- SET EXERCISE A
In the sailboat account, on what date did the writers leave Fairbanks, Alaska?
- SET EXERCISE B
Reproduce everything in the sailboat account from "We ended up" down to "with howling wind.".

"Splashing" Azaya at Thunderbolt Marina on the Wilmington River near Savannah.
We left Fairbanks, Alaska on November 3, 2008, and have almost been in the Southeast U.S. for 3 months now. We headed down here with visions of sailing to the Bahamas after about 6-8 weeks of getting Azaya "ready" to go and then also doing some sea trials. Well, needless to say, most aspects of this endeavor have taken longer than originally planned, and we are still working on preparing for longer cruising. It's been a steep learning curve for us, and frustrating at times. But, we've also learned tons about our boat and believe she will be a good boat for us and our traveling goals.
We started off at Thunderbolt Marina, near Savannah, Georgia on the Wilmington River. Our boat was in dry storage, and we basically lived and worked on our boat, daily, except for occasional mental health days, spent exploring the Savannah area.
View of typical marshland landscape in southern, coastal Georgia.
Lots of the first week was spent making lists of things needed on board. It was like moving into an empty house and having to supply everything from bedding, to towels, to kitchen and desk items. In addition we had to look at all the safety equipment and tools and lines and filters, and...... Each day was the discovery of more items that were required, adding them to the list, and scheduling the shopping trips. It took almost 2 weeks to set up the boat for being a live aboard while we worked on it.
Thunderbolt Marina mainly works on big, gigantic, mega-yachts of the rich and famous. Truly! Floating hotels, with most registered offshore in the Cayman Islands. We were small fish in a huge pond, and our welding needs were always at the bottom of the list. While waiting for welding, we decided to fix the major leaks in our teak decking.
View of typical marshland landscape in southern, coastal Georgia.
We ended up pulling up the foredeck, as far back as the cockpit, and discovered tons of corrosion and holes due to saltwater getting under the teak deck and being unable to exit through scuppers that extended too high up into the teak for the trapped water to escape out of. Repairing this area included: removing all the deck hardware,pulling up the teak, cutting all the screws down, grinding the deck smooth, filling corrosion pits with marine tex, backing some of the larger holes with aluminum plates first, faring wavy parts of the aluminum deck, priming, and finally painting it with a Sahara Tan color of grizzly bed liner. This is similar to Rhino Liner used on pickup truck beds. It's touch polyurethane and a textured non-skid surface. Most of this work was done despite the weather which fluctuated between rain, and unseasonably low temperatures with howling wind.

- INFORMATION SHOWN

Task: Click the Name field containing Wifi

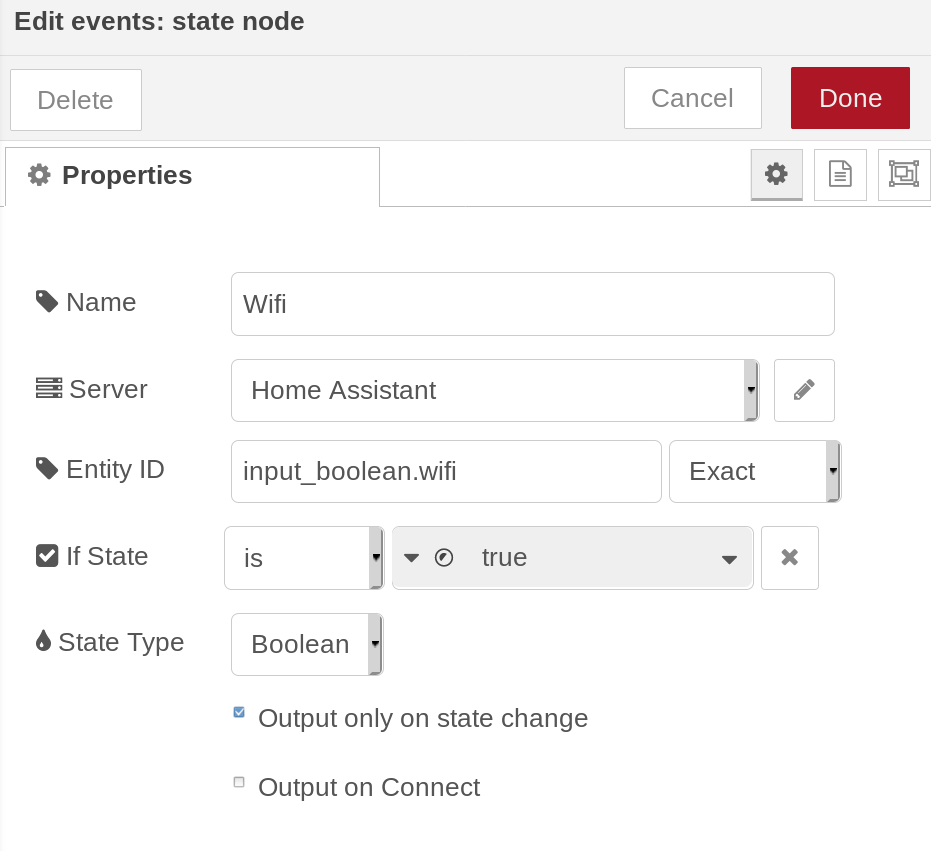Action: [x=533, y=304]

- REPLY A
November 3, 2008.

- REPLY B
We ended up pulling up the foredeck, as far back as the cockpit, and discovered tons of corrosion and holes due to saltwater getting under the teak deck and being unable to exit through scuppers that extended too high up into the teak for the trapped water to escape out of. Repairing this area included: removing all the deck hardware,pulling up the teak, cutting all the screws down, grinding the deck smooth, filling corrosion pits with marine tex, backing some of the larger holes with aluminum plates first, faring wavy parts of the aluminum deck, priming, and finally painting it with a Sahara Tan color of grizzly bed liner. This is similar to Rhino Liner used on pickup truck beds. It's touch polyurethane and a textured non-skid surface. Most of this work was done despite the weather which fluctuated between rain, and unseasonably low temperatures with howling wind.